──────── Brano

Fu Napoleone a dare una svolta al Louvre. Credette così tanto nella capacità della cultura di far grande una nazione che, oltre ad accumulare opere prestigiose, impose al Louvre l’apertura giornaliera al pubblico, ne affidò la direzione generale a Vivant Denon, amico di Jacques-Louis David e artista anch’egli, inventando così la moderna figura del conservatore di museo (Bonaparte conferì al pittore neoclassico Andrea Appiani, che gli avrebbe dedicato diversi ritratti, lo stesso ruolo per la Pinacoteca di Brera).

Convinto per altro verso che gli abiti con cui ci si presenta in pubblico denotano il proprio status, dunque il proprio potere, Napoleone intuì che anche la moda avrebbe potuto giocare un ruolo nell’accrescere la reputazione della Francia. Apprezzava e sosteneva pubblicamente la rivista di cronaca mondana e di moda Journal des Dames et des Modes, che, attraverso acqueforti dettagliatissime, propose nei suoi inserti abiti che per originalità e gusto delinearono uno stile che avrebbe fatto proseliti nel mondo, contribuendo all’affermazione di una scuola della moda francese che impose al mondo modelli di vita e di comportamento.

In quanto capo militare dotato di poteri straordinari, Napoleone si può considerare un dittatore. Fu indubbiamente un leader carismatico, sostenuto dal consenso del popolo che gli riconobbe la capacità di modernizzare la nazione. Napoleone fu dunque insieme dittatore e principe illuminato. Per rafforzare il suo potere diede grande importanza alla propria immagine, come testimoniano i tanti ritratti a lui dedicati. Nell’iconografia che lo riguarda, gli abiti e le pose lo rendono un personaggio subito riconoscibile. Facendo propria la strategia della Chiesa, che aveva affidato all’arte il grande racconto delle Sacre Scritture per parlare a chiunque, agli ignoranti come ai colti, rivoluzionò inoltre l’idea della propaganda politica, dando incarico ai migliori pittori e scultori del tempo di glorificare la sua figura attraverso opere intese come veri e propri manifesti pubblici. La capacità di Napoleone di creare nuovi modelli di comunicazione fu tale che l’arte che lo celebrò avrebbe rappresentato, ancora a distanza di un secolo, un modello per i principali dittatori del Novecento, sia sul piano stilistico, sia su quello formale.

────────────────

Quesito 1:
Rispondi in base al brano:
(a) A chi affidò Napoleone la direzione generale del Louvre?
(b) Quale rivista di cronaca mondana e di moda apprezzava e sosteneva pubblicamente?
(c) Per chi l'arte che celebrò Napoleone rappresentò un modello ancora a distanza di un secolo?

──────── Dati dell'esercizio

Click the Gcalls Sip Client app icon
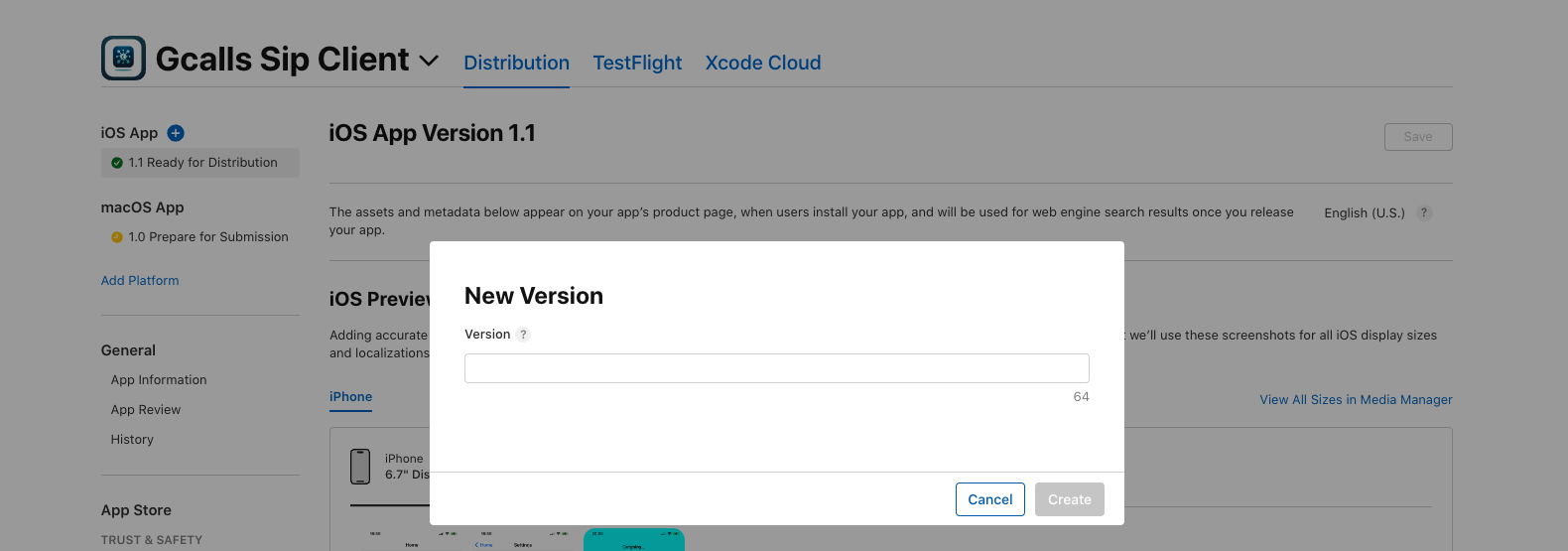The height and width of the screenshot is (551, 1568). coord(123,59)
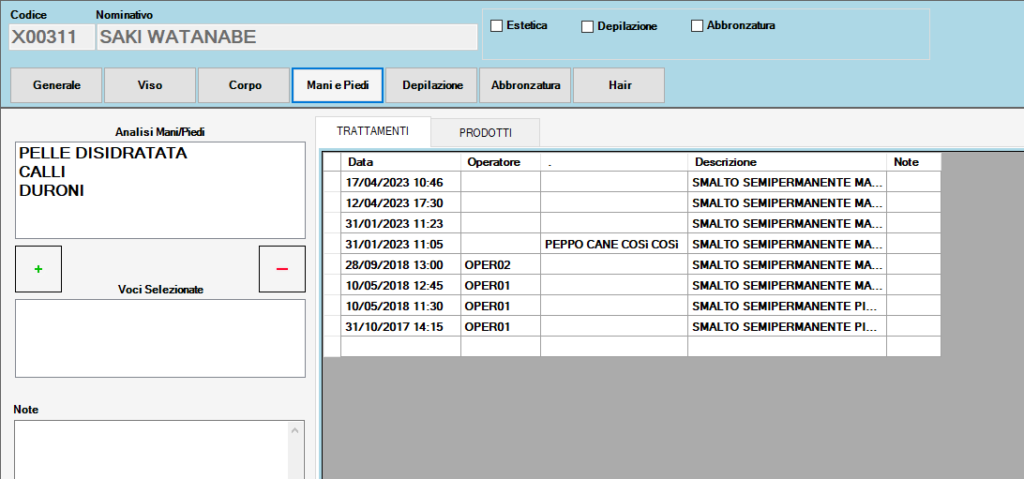The width and height of the screenshot is (1024, 479).
Task: Switch to the PRODOTTI tab
Action: click(x=485, y=132)
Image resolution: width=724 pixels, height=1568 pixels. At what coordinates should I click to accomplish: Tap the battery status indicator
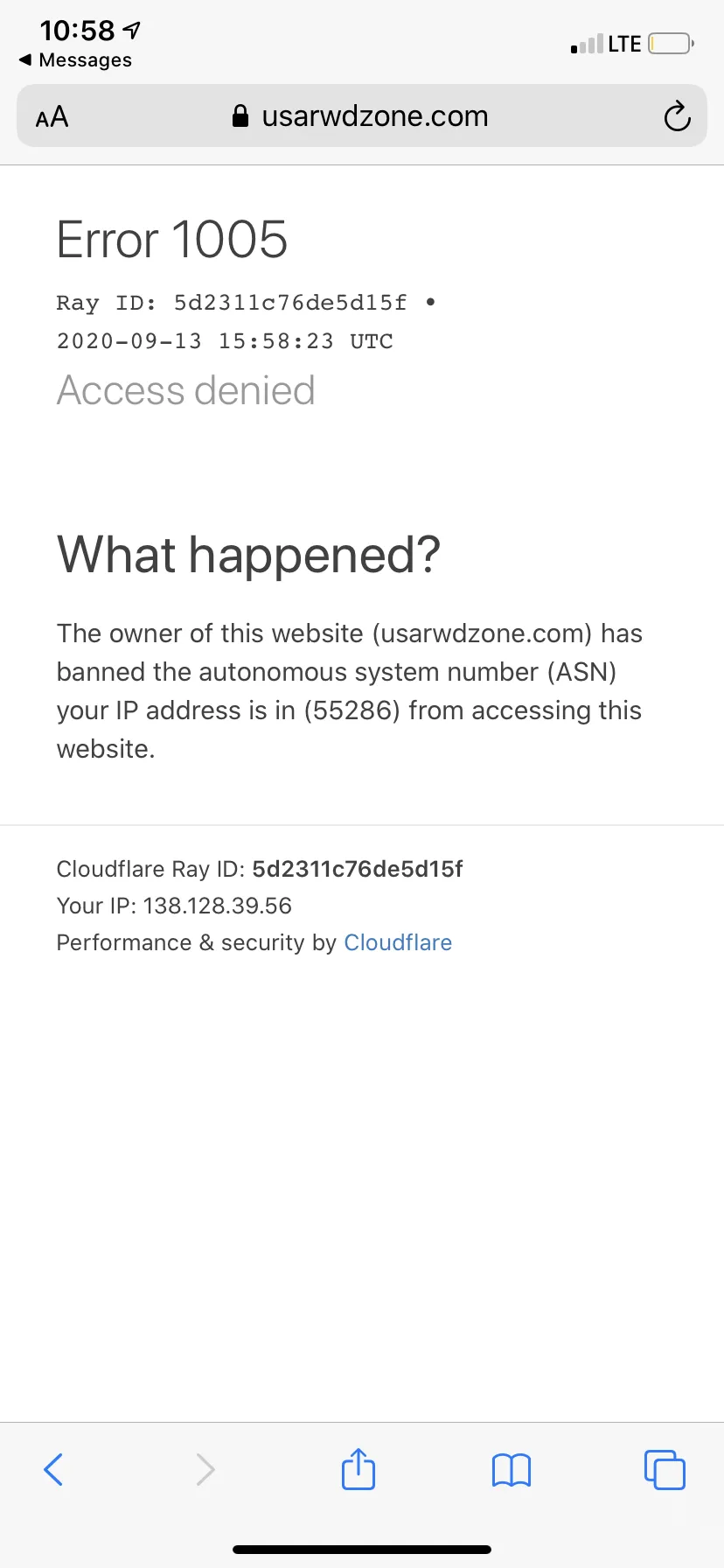(672, 43)
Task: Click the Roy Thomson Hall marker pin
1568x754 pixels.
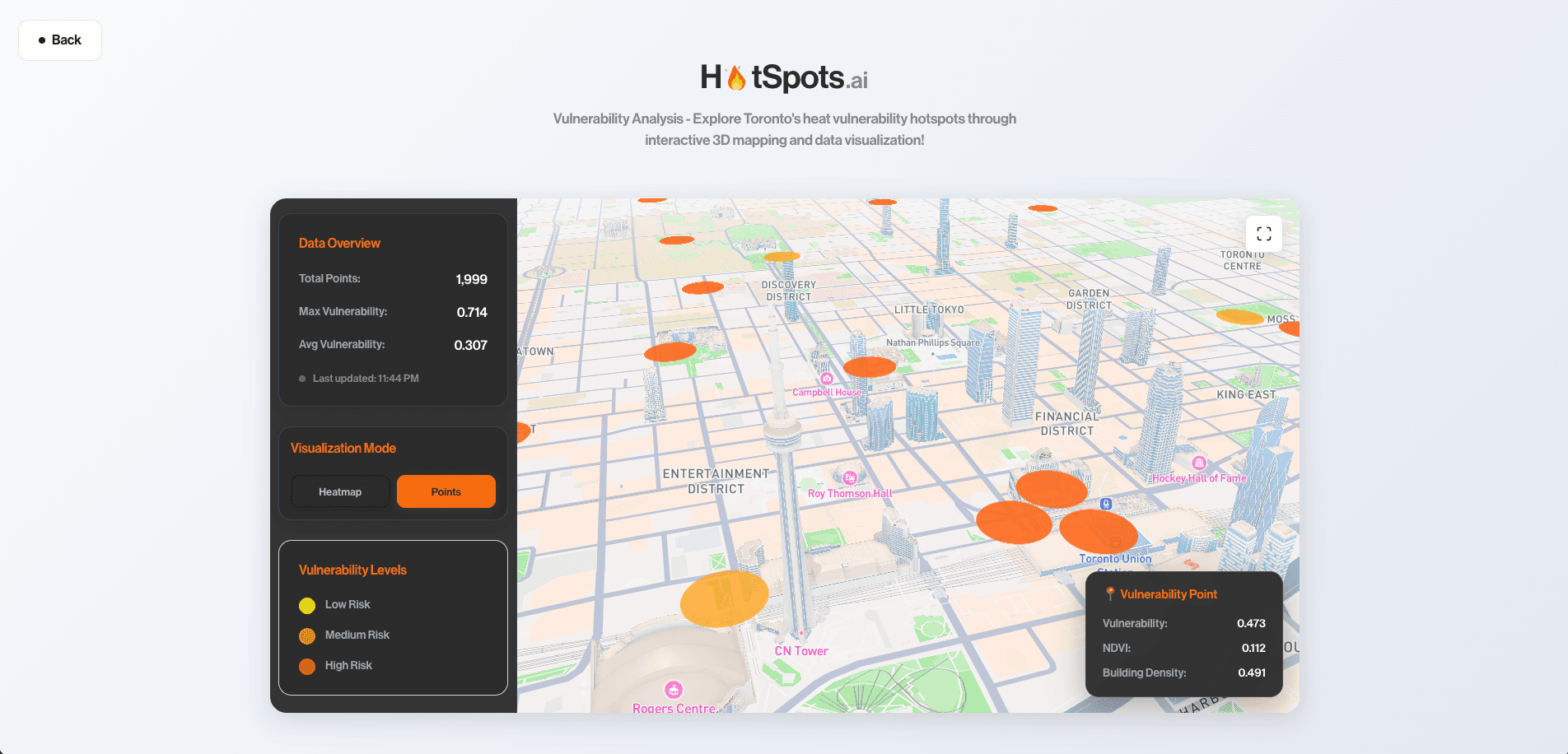Action: coord(850,477)
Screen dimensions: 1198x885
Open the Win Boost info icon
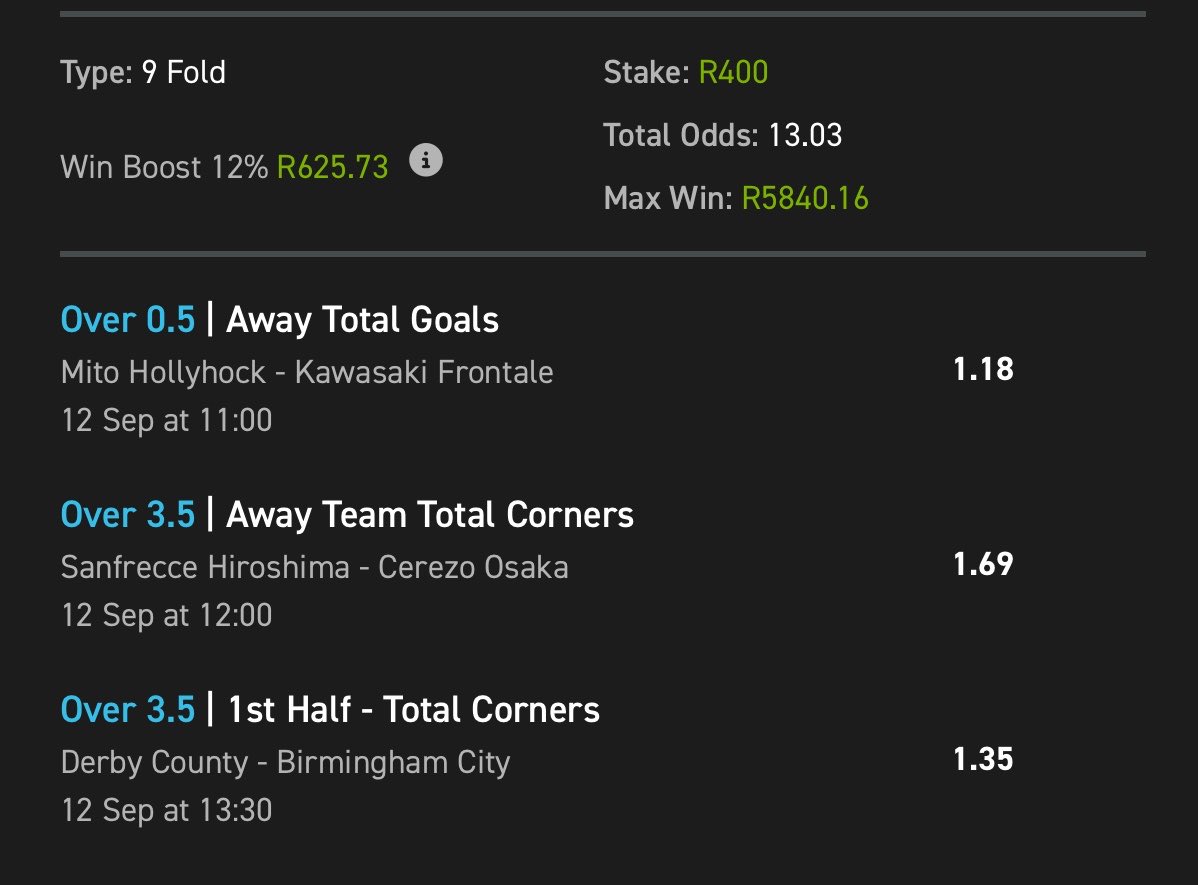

────────────────

Quesito 2:
Riscrivi le righe a partire da quella con "Image resolution: width=724" e fino all'ultima riga, sostituendo "marker pin" con "map pin" e lasciando tutto il resto com'è. Non includere le immagini.

Risposta scritta 1:
(a) A Vivant Denon.
(b) Il Journal des Dames et des Modes.
(c) Per i principali dittatori del Novecento.

Risposta scritta 2:
Image resolution: width=724 pixels, height=1568 pixels. At what coordinates should I click to accomplish: Tap the battery status indicator
(672, 43)
Task: Click the Roy Thomson Hall map pin
1568x754 pixels.
Action: coord(850,477)
Screen dimensions: 1198x885
Open the Win Boost info icon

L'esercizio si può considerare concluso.